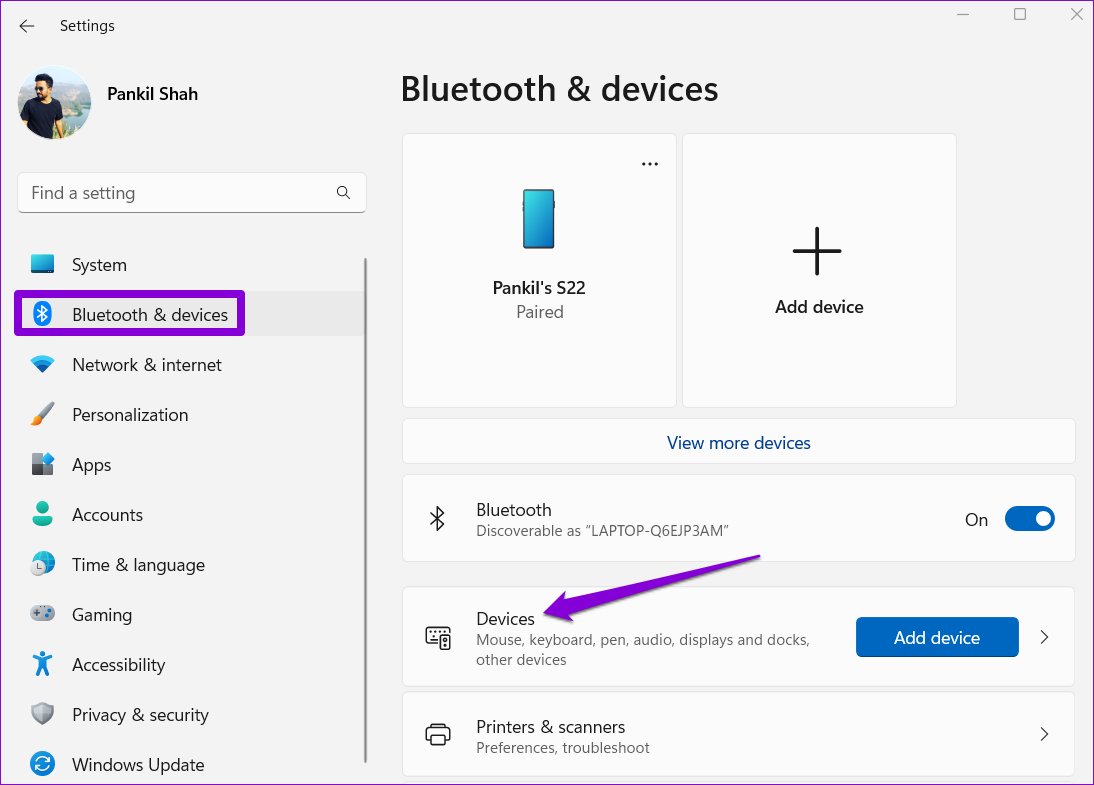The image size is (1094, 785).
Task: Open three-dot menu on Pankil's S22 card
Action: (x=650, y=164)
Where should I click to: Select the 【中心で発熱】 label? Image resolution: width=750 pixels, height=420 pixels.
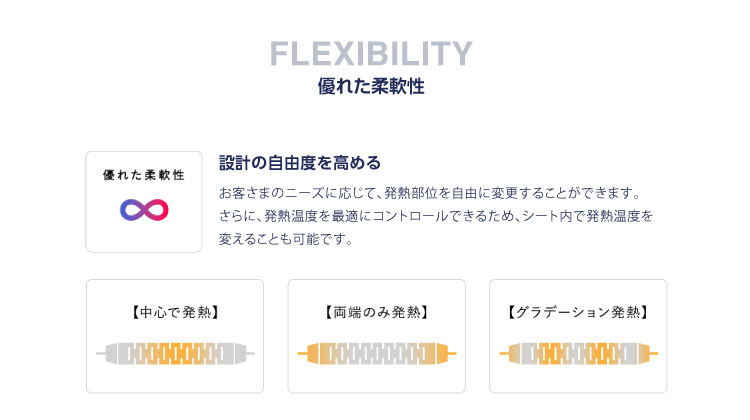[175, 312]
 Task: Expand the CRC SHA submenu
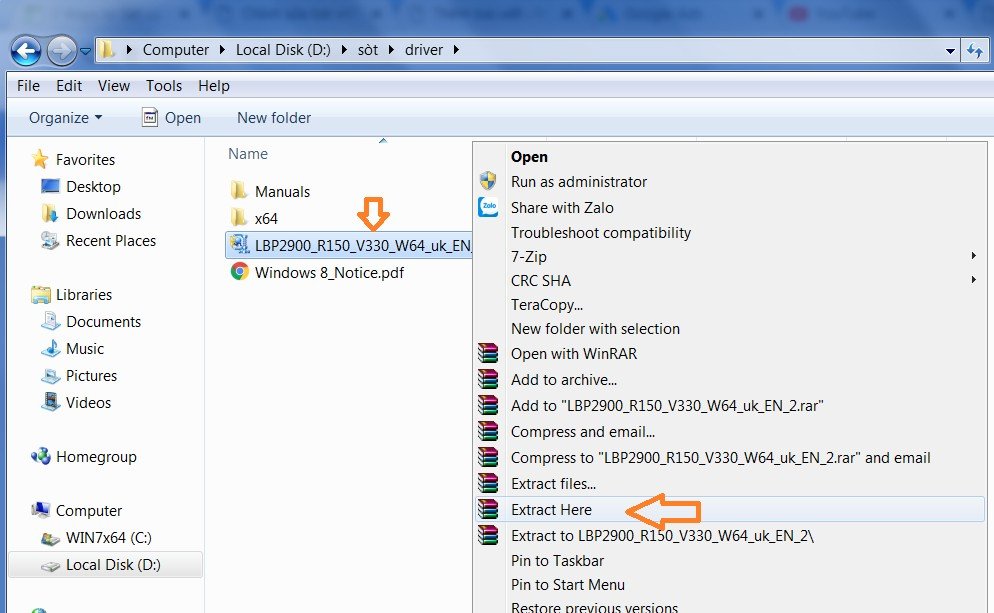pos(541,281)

* * * * * * * * *

Leave the pictures out and reproduce exactly the lines from the line with "Where should I" to the end of the material above.

Where should I click to: Select the 【中心で発熱】 label? Image resolution: width=750 pixels, height=420 pixels.
[175, 312]
 Task: Expand the CRC SHA submenu
pos(541,281)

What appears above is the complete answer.